燃料と電力、食料は戦争用に回され、一般国民もそうでないものたちも苦しんでいた。
akiharu国の病院。発達した医療技術で有名だが、この施設こそ最も電力の不足の影響を受けていた。
「電力が足りません。燃料がないんですよ!」
「手術室で患者さん待ってるのよ! となりの政庁から電気持ってきちゃって!」
「向こうもとっくに電気止まってますよ! とりあえず天狐さん、自転車こいで発電してください!」
「よしきた!」
病院の医師たちが緊急事態に叫び声を上げる。
連絡事項を持ってきた天狐は、顔見知りの医師に声をかけられ、
鍛えられた肉体で自転車型の自家発電機を藩王の目のようにぐるぐるとこぎ始めた。
本当は連絡事項を持っていくのは田中申のはずだったのだが、病院は嫌いだと田中申が逃げたばかりに
とんだ災難である。
「電力きました!」
「オッケー。手術始めちゃって。暖房は、そこらへんから薪取ってきて、ジャンジャン燃やしちゃって!」
「電気ですけど、電気ウナギを取ってきてはどうでしょう!?」
「それでもいいわね。三班は川行ってきて!」
「あのー……僕はいまで自転車こぐの止めたらいいのかな」
「電気が安定供給されるまでよ! まったく、戦争なんてろくなもんじゃないわね」
一方、政庁。藩王や吏族たちは戦争に向けて忙しく働いていた。
「……ねえ」
「なんですか? あ、これハンコお願いします」
「こことここね。……壁、修理しようよ」
「資源も資金もないですから。先立つものがないとどうしようもないです。……天狐さん遅いなあ」
戦勝祝勝会で国民たちが靴下やワニやアメショーで壊した結果、政庁はぼろぼろになっていた。
「……僕、ポケットマネーで修理費出したけどなあ」
「あれじゃ全然足りませんよ! あ、今日のご飯はかつおぶしご飯ですので」
「……ツナ缶は?」
「戦時食料に回してあります」
藩王がぐったりしていると、どこからか沸いてきた泥棒猫と猫士たちが、声をそろえて
早く戦争になれー、と大合唱をはじめた。
「こらこら、そんなにツナ缶が食べたいのか。
……それにしても、うちで余ってるのと言ったら、娯楽くらいか。
観光に来てくれる人がお金落としていってくれるのはありがたいね」
「……あのー、ところで藩王様」
「ん、何?」
泥棒猫の一人がおずおずと遠慮がちに声をかけてきた。
新入りの田中申である。
「いまさらこんなこと聞くのも恥ずかしいんですけど」
「何? どんどん聞いちゃってよ。

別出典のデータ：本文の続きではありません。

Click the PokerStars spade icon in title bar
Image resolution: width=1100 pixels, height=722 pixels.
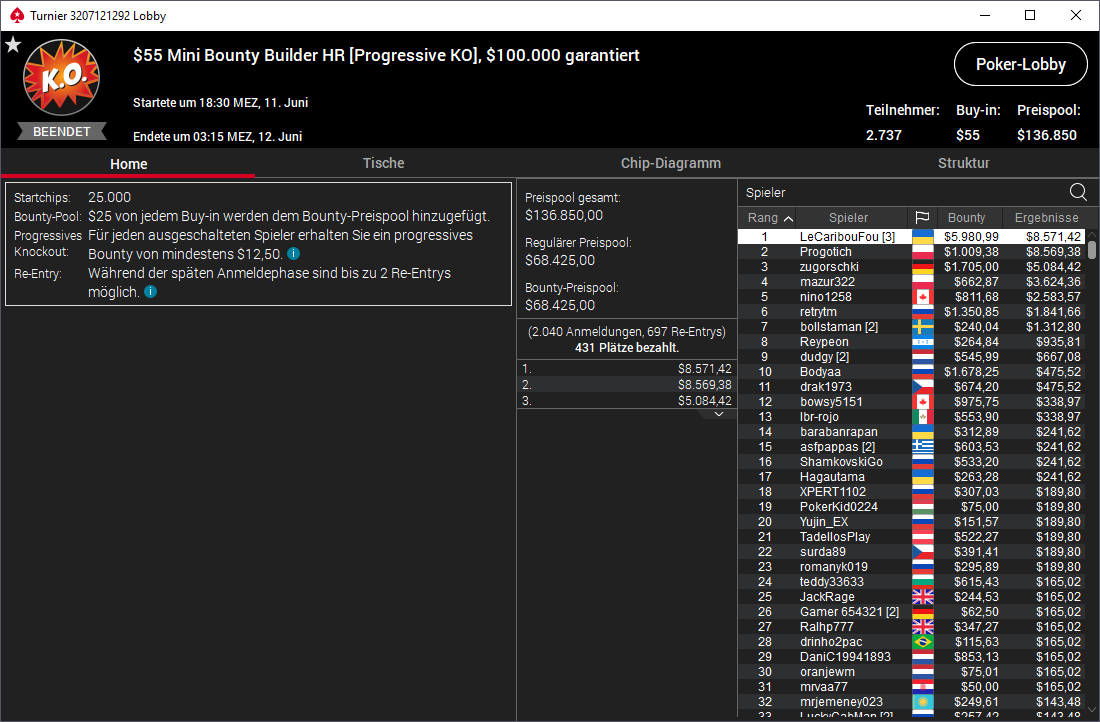point(17,15)

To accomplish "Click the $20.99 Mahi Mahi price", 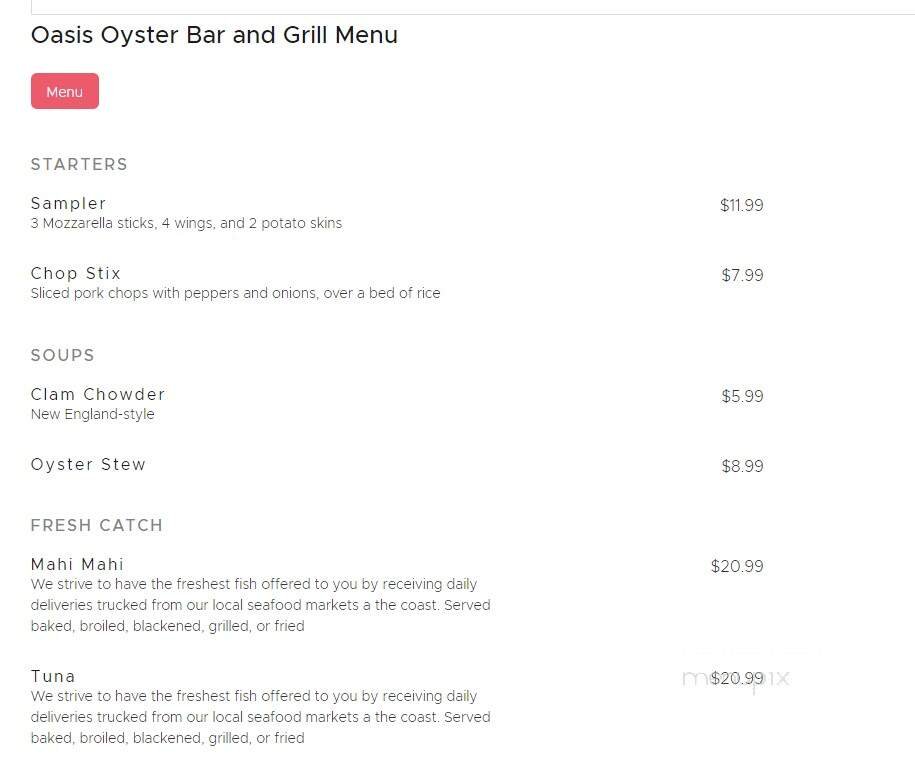I will click(737, 566).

うちの国はわかば歓迎だから」
事務仕事の手を休めた藩王にそう言われると、
田中申は頭をかきながら口を開いた。
「僕新入りなのでよくわからないんですけど、今度の戦争って、どこと戦うんですか?」
田中申の言葉に、その場にいた全員が沈黙した。
「……そういえばどこだっけ? 根源種族?」
「あれ、わんわんじゃありませんでしたっけ?」
「私は、内通者の粛清だって聞きました」
あれー、と場の全員が顔を見合わせる。
「タマ大統領も適当だなー。たまったもんじゃないや」
「藩王様たちも適当だと思いますよ」
大丈夫かなー、この国。にゃんにゃんも、akiharu国も。
そう思いながら、みんなは仕事を再開した。